Where this gets tricky, however, is on matters of public policy. Just how would a rock-ribbed Republican handle the dilemma posed by Trump’s waffling on Planned Parenthood and other issues? It’s okay to be willing to “negotiate” if you’re one man setting the agenda, but House Republicans are part of a larger body. They can’t signal gray areas to voters who want absolutes. This will be especially tough for congressmen who won last cycle with less than a five-point margin.
Trump offers the same conundrum Obama left the Democrats with. What worked for Barack doesn’t work for the rest of his party, which took a beating at every level in down ticket elections. Trump can say anything and attribute that to being an outsider, to voter frustration, anger, and stick-it-to-the-man (while being “the man”). But down ticket, whatever Trump says sticks like glue while Trump moves on.
The “hybrid” approach would embrace Trumpian anger without embracing Trump.
I see this avenue having appeal in the Northeast, with its more liberal Republican base, as well as in more populist states such as Minnesota. Candidates such as Sen. Kelly Ayotte (N.H.) will need to acknowledge the furor of the electorate but maintain a statesmanlike demeanor.

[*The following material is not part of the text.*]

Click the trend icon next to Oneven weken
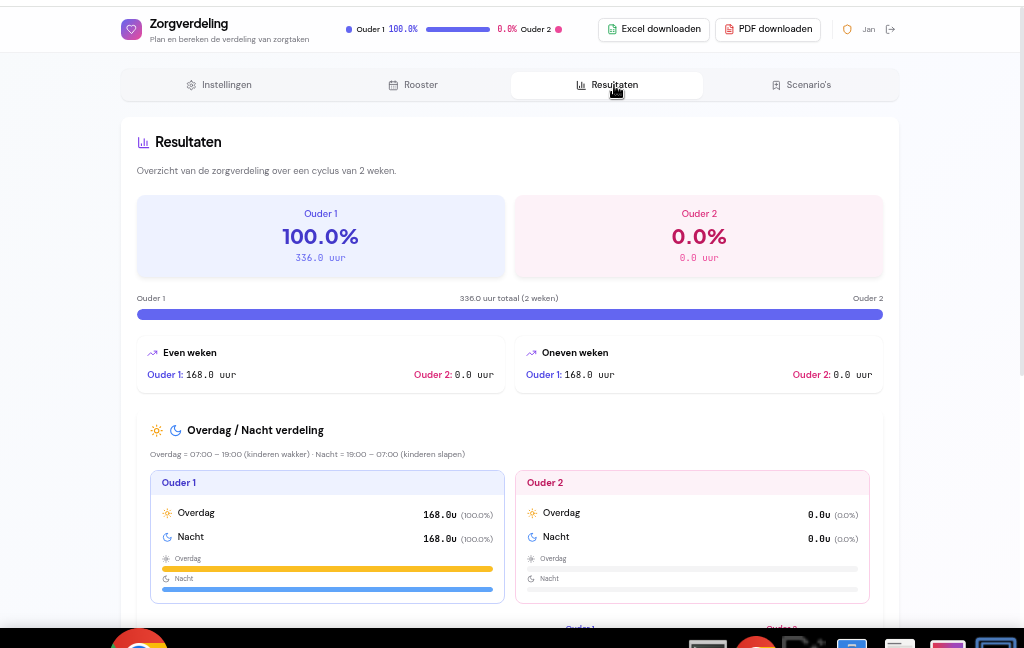The height and width of the screenshot is (648, 1024). 531,353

Carson is being a brain surgeon, trying to salvage some function out of a tumor-wracked organ that the GOP will become should Trump take the nomination. For someone who ran as an outsider, fueled by voter anger, and briefly took the race from Trump, Carson’s take admits abject defeat.
In the end, Dr. Carson is simply a nice guy who loves Jesus. Admirable qualities, but his prescription offers little hope that the patient–the GOP–can be saved.